En 2013, après l’affaire de son article, il se réfugie au Kirghizistan où il rejoint son fils parti faire des études. Urmondzhon Sufiev fonde alors une nouvelle agence de presse, Catoday. Il s’apprête à lancer une chaîne de télévision, SNT TV, mais doit fuir pour éviter une nouvelle arrestation commanditée par le régime tadjik.
Sa fuite le conduit en Iran, au Kazakhstan, puis en Russie. Il se résigne enfin a accepté le chantage du GKNB : fermer Catoday et obtenir en échange la sortie de sa famille du pays.

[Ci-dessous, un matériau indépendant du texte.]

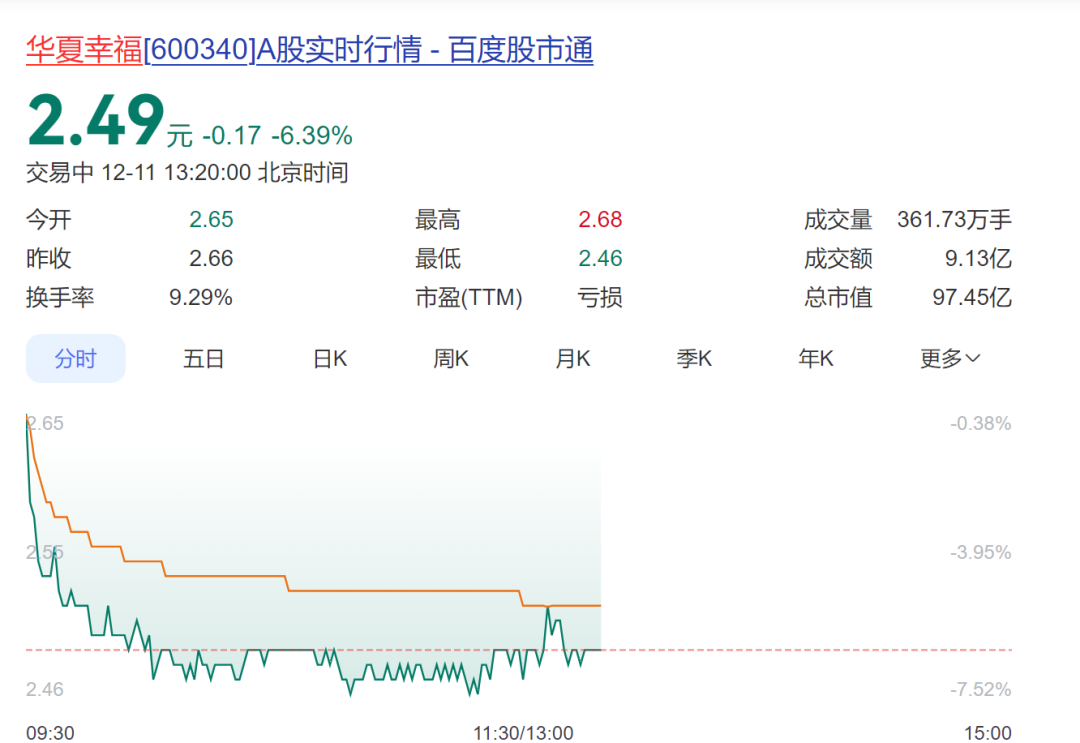1080x743 pixels.
Task: Switch to the 五日 tab
Action: point(203,359)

Mais malgré l’exil, le journaliste reste exposé aux représailles dans les pays de l’ex-URSS très liés au Tadjikistan.
Une nouvelle arrestation est ordonnée dans des procédures judiciaires montées de toutes pièces contre lui. Les médias proches du gouvernement vont jusqu’à demander son assassinat. RSF, avec la complicité de Freedom House, une organisation de défense des droits humains, parvient à faire entrer Urmondzhon Sufiev et sa famille en Europe, via la Lettonie.
Mobilisation
Le 16 décembre à Bordeaux, alors que Urmondzhon Sufiev a demandé l’enregistrement de la demande d’asile sur le territoire français pour lui et sa famille (et non pas en Lettonie comme l’exige le règlement Dublin), le Tribunal administratif de Bordeaux a rejeté sa requête.
Désormais, il est sous le coup d’une décision de transfert qui peut intervenir à tout moment sur ordre de la préfecture. En effet, Urmondzhon Sufiev et sa famille sont assignés à résidence avec obligation de se présenter au commissariat de police tous les lundi.
Un recours est déposé sans pour autant être suspensif de la décision de justice.
Au lycée Magendie où est scolarisé le plus jeune des enfants Sufiev, une pétition a été lancée et a déjà recueilli plus de 400 signatures, notamment d’enseignants. Par ailleurs, un comité de soutien a été créé ce jeudi et une pétition a été ouverte par le Réseau éducation sans frontières.